Existem muitas distribuições possíveis de tarefas que podemos usar e, no mundo real, cada modelo de atividade provavelmente terá o seu próprio tipo de distribuição. Outras metodologias simplificam o gráfico em uma distribuição de tarefas visualmente triangular, parecida com a mencionada anteriormente, mas simplificada em três pontos.

Há também cenários onde a distribuição de tarefas triangular é assimétrica, o que sugere um possível atraso de alguns dias no cronograma, mas apresenta a mesma probabilidade de encerrar mais cedo e no mesmo número de dias.

Quando obtemos este gráfico de distribuição de tarefas no formato de um quadrado ou retângulo, os resultados apontam que qualquer nível de atraso ou avanço é igualmente provável até o ponto em que aquela probabilidade simplesmente não vai ou não pode acontecer.

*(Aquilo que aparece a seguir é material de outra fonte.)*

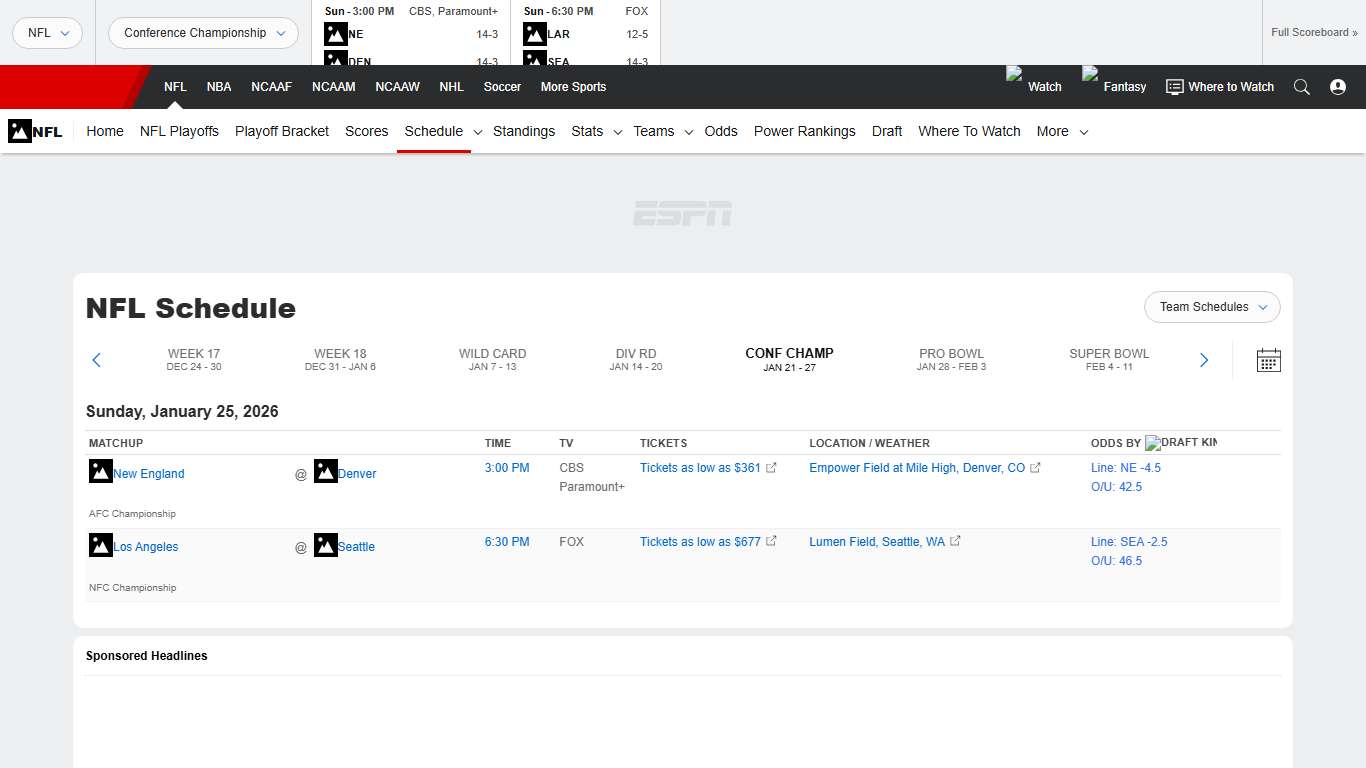Select the WILD CARD week tab
This screenshot has height=768, width=1366.
pyautogui.click(x=492, y=360)
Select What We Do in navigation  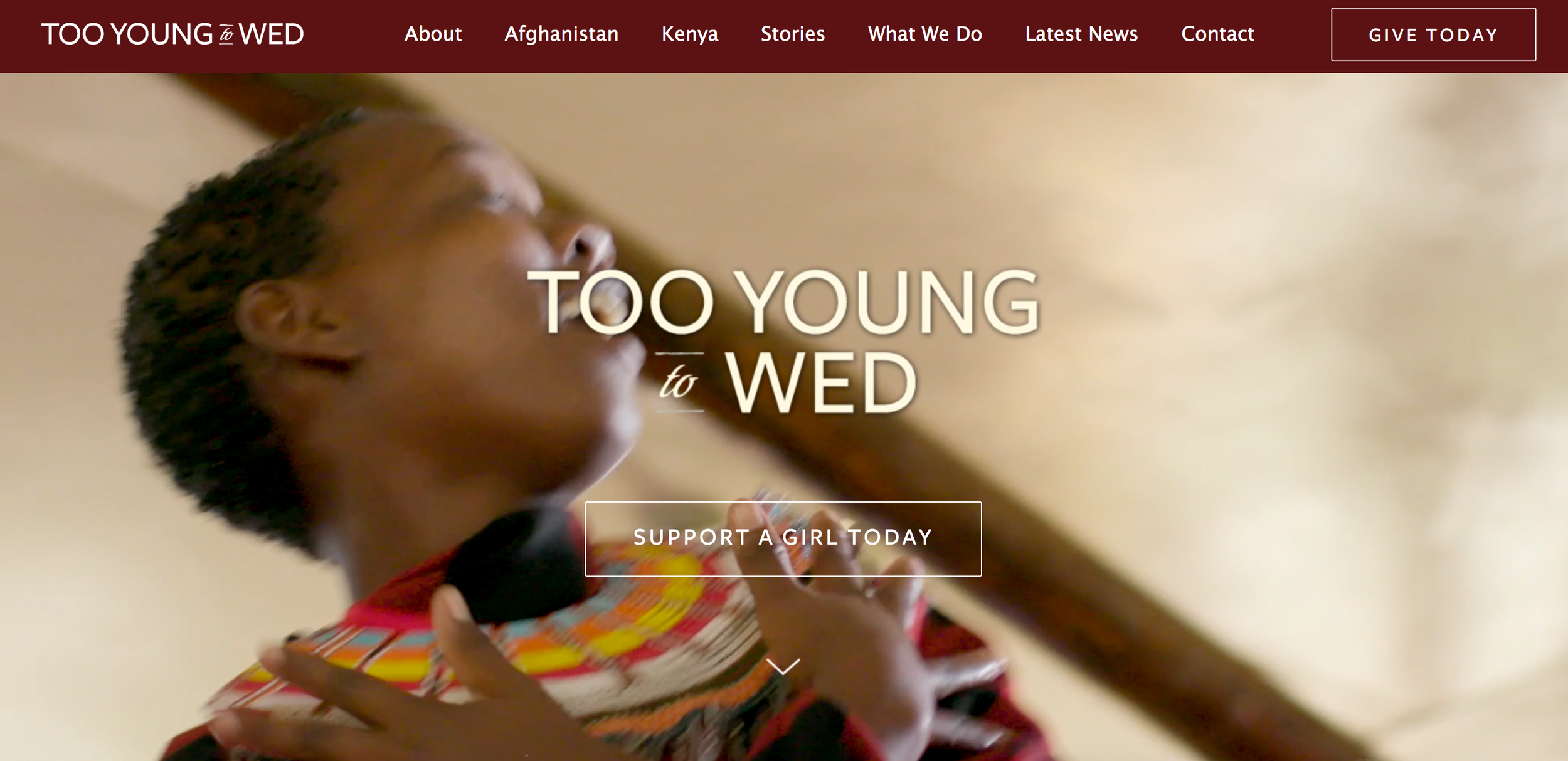925,34
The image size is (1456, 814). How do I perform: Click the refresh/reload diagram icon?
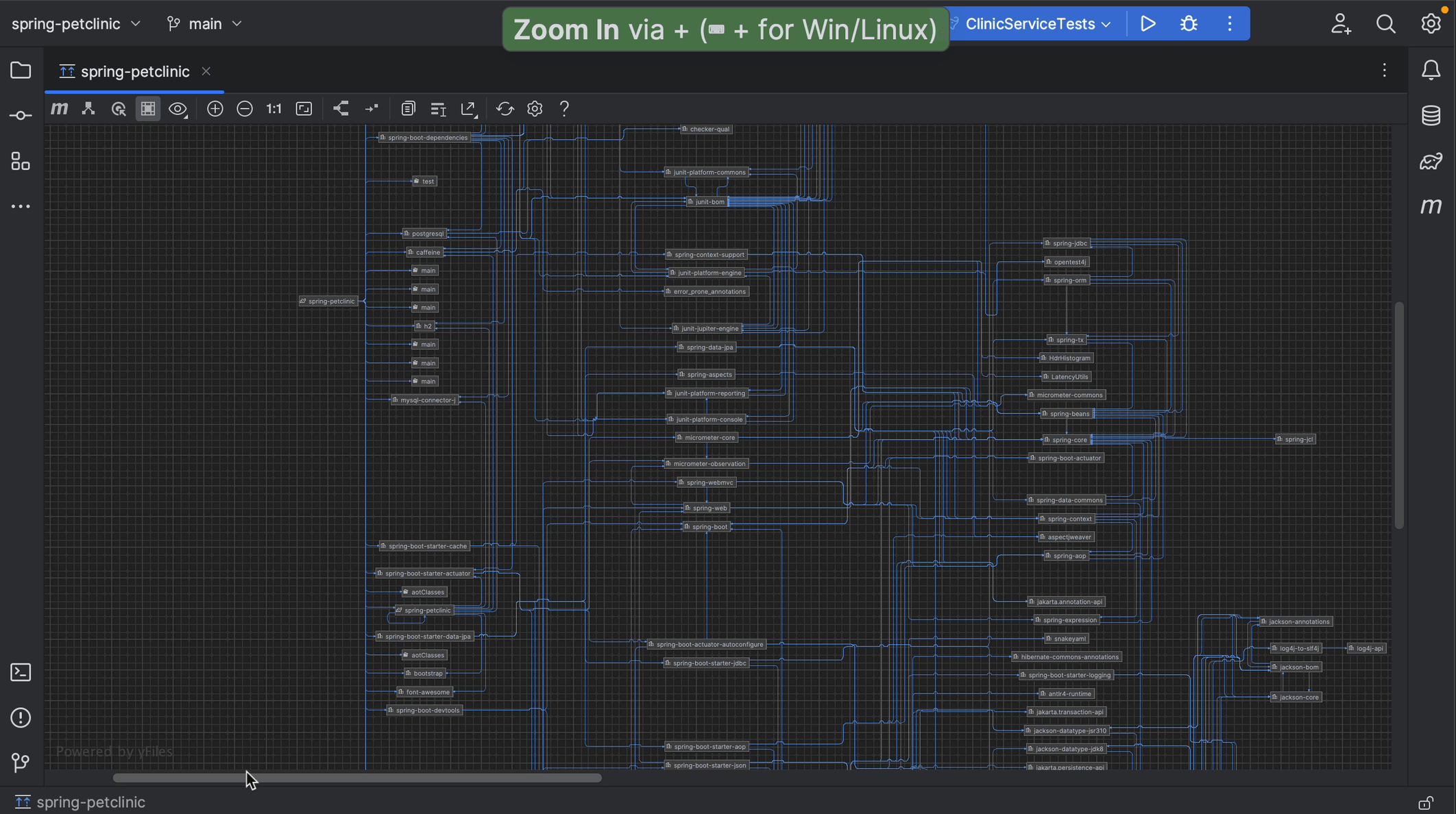504,108
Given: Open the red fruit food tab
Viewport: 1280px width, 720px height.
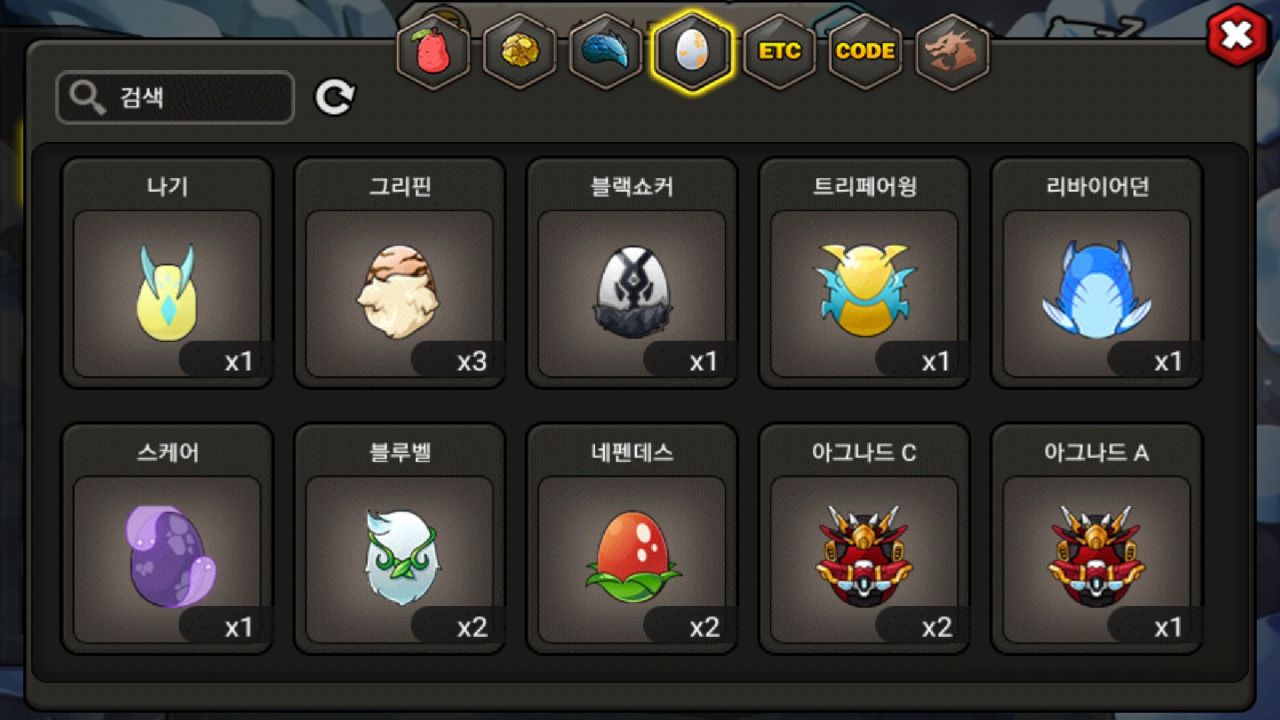Looking at the screenshot, I should 433,52.
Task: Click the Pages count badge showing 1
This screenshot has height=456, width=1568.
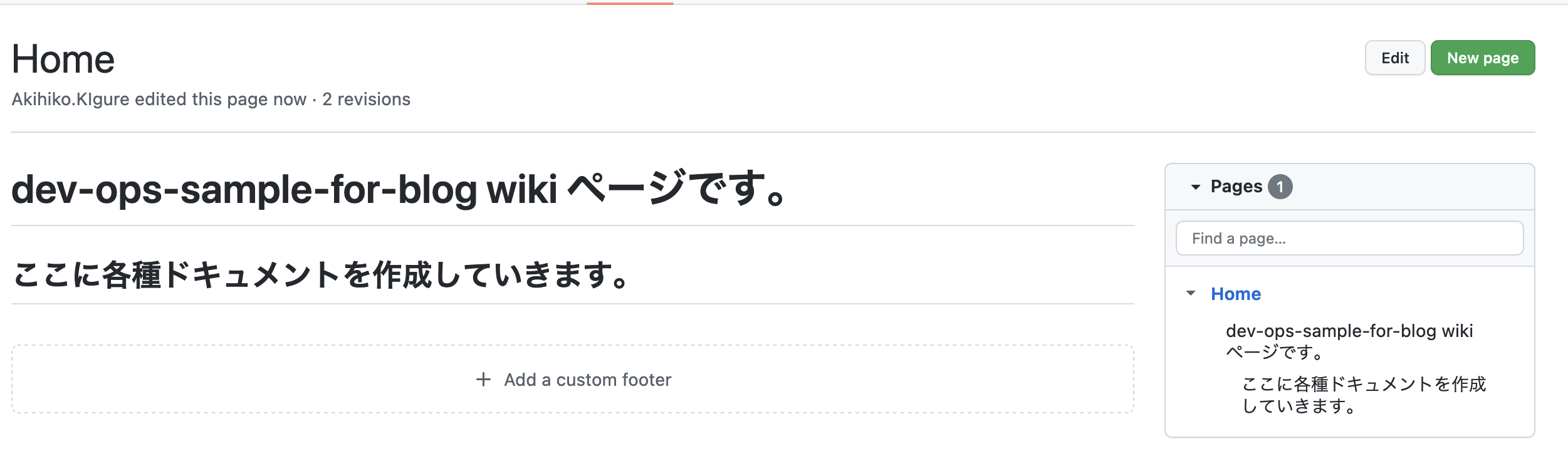Action: coord(1280,187)
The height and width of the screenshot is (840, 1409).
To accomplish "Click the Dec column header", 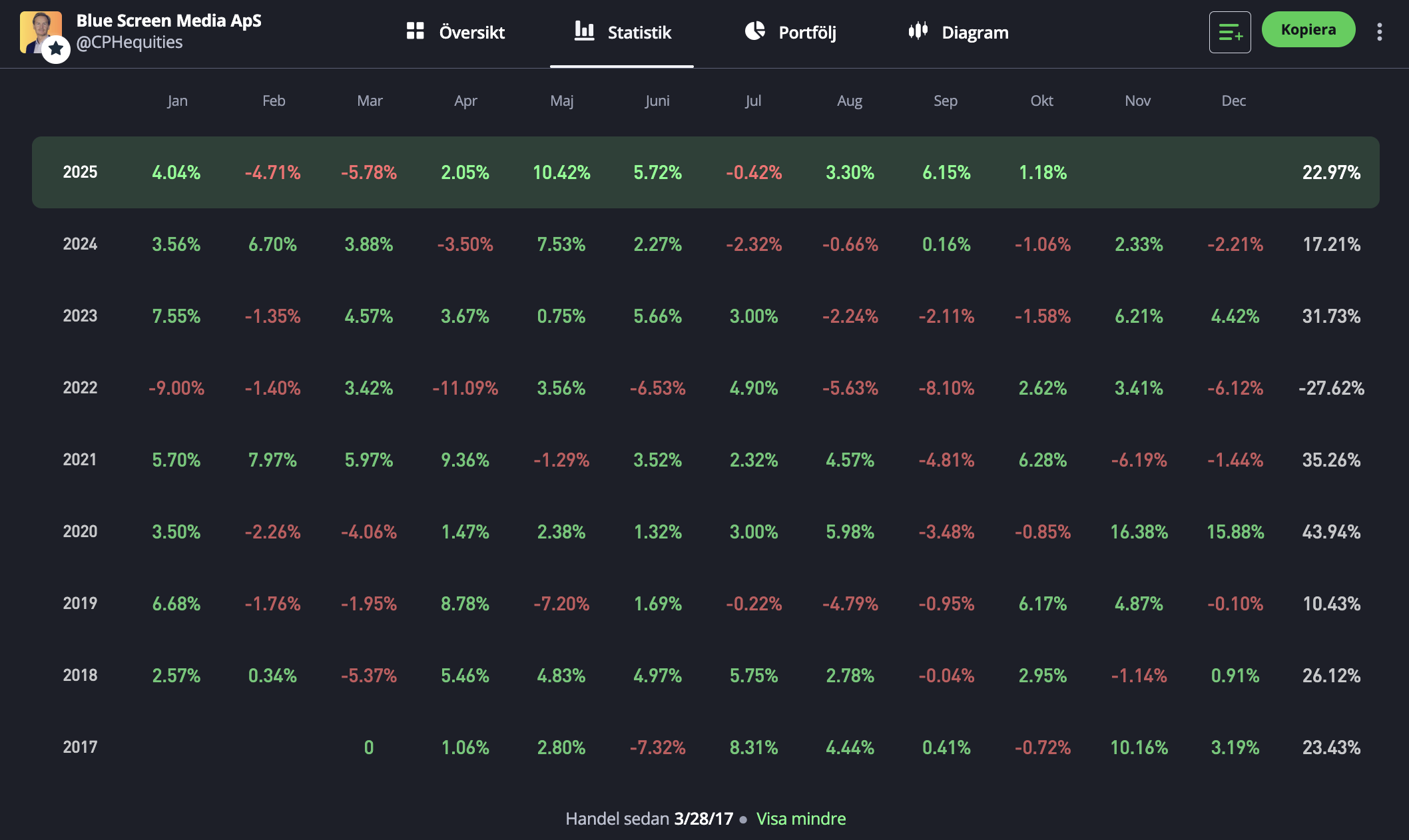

Uma distribuição de tarefas não precisa ter necessariamente apenas um pico. Uma distribuição discreta diz que podemos atrasar, por exemplo, dois     ou três dias, mas não dois e meio ou três e meio.

Certos níveis de atraso ou desempenho inicial simplesmente não são possíveis devido à natureza da tarefa. Um projeto é composto por muitas tarefas ou atividades e o que a simulação Monte Carlo faz é usar um poder de computação significativo para calcular uma escolha aleatória para cada atividade de sua duração e, em seguida, repetir outra escolha aleatória.

Cada projeto simulado terá uma ampla gama de durações diferentes para cada uma de suas tarefas, mas isso fornecerá a sua data de término mais provável, otimizando o resultado de entregas.

Na prática, o que é importante saber sobre a simulação Monte Carlo?

A simulação Monte Carlo é altamente matemática e científica, mas o cálculo dessa simulação, para nós que estamos usando as ferramentas apropriadas, é a parte simples. A parte difícil, é claro, é fazer estimativas sensatas das distribuições de atividades e das estimativas primárias de cronograma para cada uma delas.

Esta é uma tarefa extremamente desafiadora e erros nesta etapa certamente levarão a erros nas previsões finais, independente do uso de simulações Monte Carlo ou não.

Outra deficiência da simulação Monte Carlo é que o método assume que cada atividade é discreta e independente de todas as outras: se a atividade A é atrasada em três dias, então a simulação Monte Carlo não prevê uma reação para a atividade B que segue.

No mundo real, sabemos que algumas atividades estão ligadas a fatores comuns e que, portanto, um atraso na atividade A significa um atraso equivalente na atividade B e talvez nas atividades C, D e E. Vale complementar que a simulação Monte Carlo é apenas uma das funções de uma ferramenta, então, se o método Monte Carlo não leva em consideração o sequenciamento de tarefas, outras funções de um sistema podem fazer o complemento.

As simulações Monte Carlo são úteis em certas situações muito limitadas, mas como acontece com todas as análises de risco, o que realmente importa é o pensamento e a avaliação envolvidos. Colocar um conjunto de números em um programa de computador nos dá a impressão de precisão e rigor, mas na realidade só obtemos a precisão e o rigor que buscamos com o trabalho que realizamos.

Poucos gerentes de produção precisarão usar a simulação Monte Carlo durante o curso de sua carreira, mas conhecer o conceito é importante e, portanto, todos os gerentes de projeto precisam saber o que é e entender o básico. Dessa forma, você tem a base para fazer uma escolha informada e decidir se a simulação Monte Carlo vale o tempo e o esforço necessários para os seus objetivos, bem como se ela realmente fornecerá uma avaliação mais robusta dos riscos que seu projeto pode enfrentar.